Lipo-γ-AApeptides as a new class of potent and broad-spectrum antimicrobial agents.

There is increasing demand to develop antimicrobial peptides (AMPs) as next generation antibiotic agents, as they have the potential to circumvent emerging drug resistance against conventional antibiotic treatments. Non-natural antimicrobial peptidomimetics are an ideal example of this, as they have significant potency and in vivo stability. Here we report for the first time the design of lipidated γ-AApeptides as antimicrobial agents. These lipo-γ-AApeptides show potent broad-spectrum activities against fungi and a series of Gram-positive and Gram-negative bacteria, including clinically relevant pathogens that are resistant to most antibiotics. We have analyzed their structure-function relationship and antimicrobial mechanisms using membrane depolarization and fluorescent microscopy assays.

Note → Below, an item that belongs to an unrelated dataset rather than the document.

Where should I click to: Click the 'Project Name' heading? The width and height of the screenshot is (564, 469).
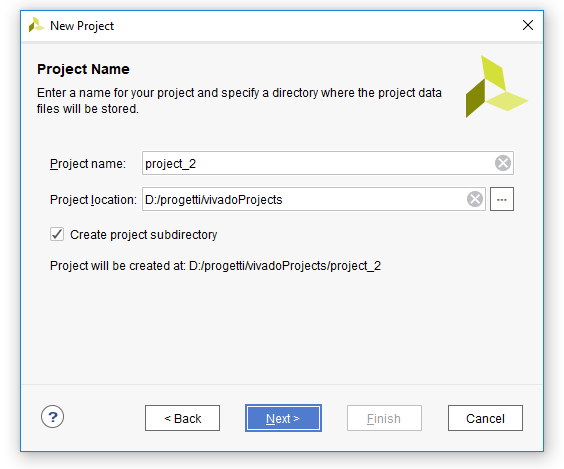click(x=83, y=69)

Introduction of unsaturated lipid chain significantly decreases hemolytic activity and thereby increases the selectivity. Furthermore, a representative lipo-γ-AApeptide did not induce drug resistance in S. aureus, even after 17 rounds of passaging. These results suggest that the lipo-γ-AApeptides have bactericidal mechanisms analogous to those of AMPs and have strong potential as a new class of novel antibiotic therapeutics.